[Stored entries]
[Start of section]

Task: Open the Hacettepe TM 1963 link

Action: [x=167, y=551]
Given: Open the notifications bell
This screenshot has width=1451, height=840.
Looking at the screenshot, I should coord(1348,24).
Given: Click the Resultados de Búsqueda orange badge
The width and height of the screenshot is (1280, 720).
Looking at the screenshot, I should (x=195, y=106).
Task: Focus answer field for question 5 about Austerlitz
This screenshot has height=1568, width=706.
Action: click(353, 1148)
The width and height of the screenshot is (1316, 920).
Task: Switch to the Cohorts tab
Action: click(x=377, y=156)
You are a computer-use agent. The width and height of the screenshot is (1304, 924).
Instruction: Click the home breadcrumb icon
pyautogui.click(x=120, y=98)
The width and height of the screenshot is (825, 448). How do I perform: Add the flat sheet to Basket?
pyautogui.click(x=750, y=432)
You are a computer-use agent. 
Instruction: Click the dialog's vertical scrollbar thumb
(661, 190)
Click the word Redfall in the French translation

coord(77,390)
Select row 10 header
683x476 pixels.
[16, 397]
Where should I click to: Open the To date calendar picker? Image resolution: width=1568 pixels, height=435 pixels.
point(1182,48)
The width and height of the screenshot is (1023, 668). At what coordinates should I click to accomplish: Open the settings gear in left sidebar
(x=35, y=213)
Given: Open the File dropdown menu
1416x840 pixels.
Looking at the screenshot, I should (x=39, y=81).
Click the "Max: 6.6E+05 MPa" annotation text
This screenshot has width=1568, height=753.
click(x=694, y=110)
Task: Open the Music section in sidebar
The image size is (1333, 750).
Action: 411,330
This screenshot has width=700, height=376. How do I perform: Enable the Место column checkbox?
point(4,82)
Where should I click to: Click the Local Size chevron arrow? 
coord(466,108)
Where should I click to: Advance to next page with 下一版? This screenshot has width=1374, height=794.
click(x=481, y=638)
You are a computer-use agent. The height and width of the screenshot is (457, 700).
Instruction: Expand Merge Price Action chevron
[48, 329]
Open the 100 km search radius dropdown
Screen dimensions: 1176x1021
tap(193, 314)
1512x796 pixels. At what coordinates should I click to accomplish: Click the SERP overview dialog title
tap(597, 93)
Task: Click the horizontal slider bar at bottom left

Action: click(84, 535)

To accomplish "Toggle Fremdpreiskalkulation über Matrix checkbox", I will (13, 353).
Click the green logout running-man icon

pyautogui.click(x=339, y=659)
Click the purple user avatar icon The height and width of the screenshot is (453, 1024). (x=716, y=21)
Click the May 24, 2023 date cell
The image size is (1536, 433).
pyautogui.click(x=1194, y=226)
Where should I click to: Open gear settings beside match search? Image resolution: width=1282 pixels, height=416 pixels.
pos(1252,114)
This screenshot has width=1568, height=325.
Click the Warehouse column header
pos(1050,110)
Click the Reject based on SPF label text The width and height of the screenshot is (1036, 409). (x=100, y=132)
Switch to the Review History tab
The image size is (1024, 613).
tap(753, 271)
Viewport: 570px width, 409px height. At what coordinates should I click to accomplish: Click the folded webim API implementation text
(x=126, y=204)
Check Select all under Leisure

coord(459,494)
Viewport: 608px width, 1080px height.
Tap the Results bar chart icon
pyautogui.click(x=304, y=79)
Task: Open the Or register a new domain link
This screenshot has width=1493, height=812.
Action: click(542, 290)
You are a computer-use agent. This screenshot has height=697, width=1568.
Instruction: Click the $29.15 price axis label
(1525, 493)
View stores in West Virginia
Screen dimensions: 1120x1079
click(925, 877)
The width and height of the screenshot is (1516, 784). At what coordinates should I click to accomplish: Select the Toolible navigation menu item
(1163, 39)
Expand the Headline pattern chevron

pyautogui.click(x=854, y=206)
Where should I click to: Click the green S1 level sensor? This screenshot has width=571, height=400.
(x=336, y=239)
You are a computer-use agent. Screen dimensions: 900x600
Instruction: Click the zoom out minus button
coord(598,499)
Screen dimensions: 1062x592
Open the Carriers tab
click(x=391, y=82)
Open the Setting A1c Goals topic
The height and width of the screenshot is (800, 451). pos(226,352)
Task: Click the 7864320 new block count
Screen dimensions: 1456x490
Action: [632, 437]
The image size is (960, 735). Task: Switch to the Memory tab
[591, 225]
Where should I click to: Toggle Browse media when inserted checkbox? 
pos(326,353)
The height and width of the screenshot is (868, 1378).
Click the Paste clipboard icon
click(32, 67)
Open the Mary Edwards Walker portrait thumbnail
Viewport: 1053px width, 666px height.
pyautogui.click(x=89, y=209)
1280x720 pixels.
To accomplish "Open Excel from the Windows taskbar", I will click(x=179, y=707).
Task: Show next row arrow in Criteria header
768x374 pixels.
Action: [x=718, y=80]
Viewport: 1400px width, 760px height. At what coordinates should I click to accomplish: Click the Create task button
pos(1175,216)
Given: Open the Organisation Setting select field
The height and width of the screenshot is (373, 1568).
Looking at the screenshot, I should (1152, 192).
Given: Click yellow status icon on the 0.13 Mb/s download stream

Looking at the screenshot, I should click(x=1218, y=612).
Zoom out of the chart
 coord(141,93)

[End of section]

## [ACTIVITY]
The data is to be given again in full, with every line exact.

## [ANSWER TO THIS PROBLEM]
Task: Open the Hacettepe TM 1963 link

Action: [x=167, y=551]
Given: Open the notifications bell
This screenshot has width=1451, height=840.
Looking at the screenshot, I should coord(1348,24).
Given: Click the Resultados de Búsqueda orange badge
The width and height of the screenshot is (1280, 720).
Looking at the screenshot, I should (x=195, y=106).
Task: Focus answer field for question 5 about Austerlitz
This screenshot has height=1568, width=706.
Action: click(353, 1148)
The width and height of the screenshot is (1316, 920).
Task: Switch to the Cohorts tab
Action: click(x=377, y=156)
You are a computer-use agent. The width and height of the screenshot is (1304, 924).
Instruction: Click the home breadcrumb icon
pyautogui.click(x=120, y=98)
The width and height of the screenshot is (825, 448). How do I perform: Add the flat sheet to Basket?
pyautogui.click(x=750, y=432)
You are a computer-use agent. 
Instruction: Click the dialog's vertical scrollbar thumb
(661, 190)
Click the word Redfall in the French translation

coord(77,390)
Select row 10 header
683x476 pixels.
[16, 397]
Where should I click to: Open the To date calendar picker? Image resolution: width=1568 pixels, height=435 pixels.
point(1182,48)
The width and height of the screenshot is (1023, 668). At what coordinates should I click to accomplish: Open the settings gear in left sidebar
(x=35, y=213)
Given: Open the File dropdown menu
1416x840 pixels.
Looking at the screenshot, I should (x=39, y=81).
Click the "Max: 6.6E+05 MPa" annotation text
This screenshot has width=1568, height=753.
click(x=694, y=110)
Task: Open the Music section in sidebar
The image size is (1333, 750).
Action: 411,330
This screenshot has width=700, height=376. How do I perform: Enable the Место column checkbox?
point(4,82)
Where should I click to: Click the Local Size chevron arrow? 
coord(466,108)
Where should I click to: Advance to next page with 下一版? This screenshot has width=1374, height=794.
click(x=481, y=638)
You are a computer-use agent. The height and width of the screenshot is (457, 700).
Instruction: Expand Merge Price Action chevron
[48, 329]
Open the 100 km search radius dropdown
Screen dimensions: 1176x1021
tap(193, 314)
1512x796 pixels. At what coordinates should I click to accomplish: Click the SERP overview dialog title
tap(597, 93)
Task: Click the horizontal slider bar at bottom left

Action: click(84, 535)

To accomplish "Toggle Fremdpreiskalkulation über Matrix checkbox", I will (13, 353).
Click the green logout running-man icon

pyautogui.click(x=339, y=659)
Click the purple user avatar icon The height and width of the screenshot is (453, 1024). (x=716, y=21)
Click the May 24, 2023 date cell
The image size is (1536, 433).
pyautogui.click(x=1194, y=226)
Where should I click to: Open gear settings beside match search? Image resolution: width=1282 pixels, height=416 pixels.
pos(1252,114)
This screenshot has width=1568, height=325.
Click the Warehouse column header
pos(1050,110)
Click the Reject based on SPF label text The width and height of the screenshot is (1036, 409). (x=100, y=132)
Switch to the Review History tab
The image size is (1024, 613).
tap(753, 271)
Viewport: 570px width, 409px height. At what coordinates should I click to accomplish: Click the folded webim API implementation text
(x=126, y=204)
Check Select all under Leisure

coord(459,494)
Viewport: 608px width, 1080px height.
Tap the Results bar chart icon
pyautogui.click(x=304, y=79)
Task: Open the Or register a new domain link
This screenshot has width=1493, height=812.
Action: click(542, 290)
You are a computer-use agent. This screenshot has height=697, width=1568.
Instruction: Click the $29.15 price axis label
(1525, 493)
View stores in West Virginia
Screen dimensions: 1120x1079
click(925, 877)
The width and height of the screenshot is (1516, 784). At what coordinates should I click to accomplish: Select the Toolible navigation menu item
(1163, 39)
Expand the Headline pattern chevron

pyautogui.click(x=854, y=206)
Where should I click to: Click the green S1 level sensor? This screenshot has width=571, height=400.
(x=336, y=239)
You are a computer-use agent. Screen dimensions: 900x600
Instruction: Click the zoom out minus button
coord(598,499)
Screen dimensions: 1062x592
Open the Carriers tab
click(x=391, y=82)
Open the Setting A1c Goals topic
The height and width of the screenshot is (800, 451). pos(226,352)
Task: Click the 7864320 new block count
Screen dimensions: 1456x490
Action: [632, 437]
The image size is (960, 735). Task: Switch to the Memory tab
[591, 225]
Where should I click to: Toggle Browse media when inserted checkbox? 
pos(326,353)
The height and width of the screenshot is (868, 1378).
Click the Paste clipboard icon
click(32, 67)
Open the Mary Edwards Walker portrait thumbnail
Viewport: 1053px width, 666px height.
pyautogui.click(x=89, y=209)
1280x720 pixels.
To accomplish "Open Excel from the Windows taskbar", I will click(x=179, y=707).
Task: Show next row arrow in Criteria header
768x374 pixels.
Action: [x=718, y=80]
Viewport: 1400px width, 760px height. At what coordinates should I click to accomplish: Click the Create task button
pos(1175,216)
Given: Open the Organisation Setting select field
The height and width of the screenshot is (373, 1568).
Looking at the screenshot, I should (1152, 192).
Given: Click yellow status icon on the 0.13 Mb/s download stream

Looking at the screenshot, I should click(x=1218, y=612).
Zoom out of the chart
 coord(141,93)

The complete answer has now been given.